Se uma prática potencialmente lesiva perdura por mais de uma década, atravessa diferentes governos, diferentes administrações e diferentes ciclos regulatórios sem ser efetivamente interrompida, é legítimo concluir que os mecanismos de controle falharam. Falhou a supervisão pública. Falhou a autorregulação privada. E falhou, sobretudo, o sistema de incentivos econômicos, que não conseguiu tornar a prática financeiramente desvantajosa.
Análise do acordo reforça essa preocupação
Embora os valores anunciados possam parecer elevados à primeira vista, eles se tornam modestos quando comparados ao potencial econômico da prática investigada.
Não se sabe exatamente quanto foi arrecadado ao longo dos anos. Talvez nunca se saiba. Mas basta considerar o número de clientes do conglomerado e a multiplicação de pequenas cobranças mensais para perceber que estamos diante de uma possível movimentação financeira de proporções bilionárias. Se o ganho obtido ao longo do tempo superar significativamente o custo da responsabilização, o sistema jurídico fracassa em sua função preventiva. A sanção deixa de servir como desestímulo e passa a ser absorvida como mera despesa empresarial.
A situação torna-se ainda mais emblemática quando observamos que, poucos dias após a divulgação do acordo, o Itaú anunciou a distribuição de aproximadamente R$ 3,99 bilhões a seus acionistas.

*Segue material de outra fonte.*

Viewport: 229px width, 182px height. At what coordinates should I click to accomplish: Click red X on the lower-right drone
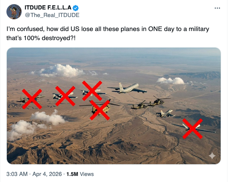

Evidentemente, não há qualquer ilegalidade na distribuição de dividendos ou juros sobre capital próprio. Trata-se de consequência natural da atividade empresarial lucrativa.
Contudo, a coincidência simbólica é inevitável. Enquanto milhares de consumidores enfrentarão dificuldades para comprovar cobranças realizadas ao longo dos últimos quatorze anos, bilhões de reais são distribuídos ao mercado. A pergunta que naturalmente surge não é quanto o banco irá pagar em razão do acordo. A pergunta verdadeiramente relevante é quanto foi efetivamente ganho durante todos esses anos.
A resposta a essa pergunta é fundamental porque revela a diferença entre justiça formal e justiça material. É possível celebrar acordos, encerrar processos e cumprir obrigações financeiras sem que o ilícito tenha sido verdadeiramente neutralizado. A tutela coletiva somente cumpre sua finalidade quando elimina o incentivo econômico para a prática da conduta ilícita. Enquanto continuar sendo mais vantajoso violar a lei do que cumpri-la, novos casos semelhantes continuarão surgindo.
O caso Itaú talvez entre para a história não apenas pelas cifras envolvidas, mas porque expõe uma realidade desconfortável: em determinados setores da economia brasileira, especialmente no mercado financeiro, ainda existe uma perigosa percepção de que o lucro obtido com práticas abusivas pode superar, com ampla margem, o custo da responsabilização futura.
Quando isso ocorre, deixa de existir apenas um problema de Direito do Consumidor. Passa a existir um problema de credibilidade institucional, de eficiência regulatória e, sobretudo, de confiança da sociedade no próprio Estado de Direito.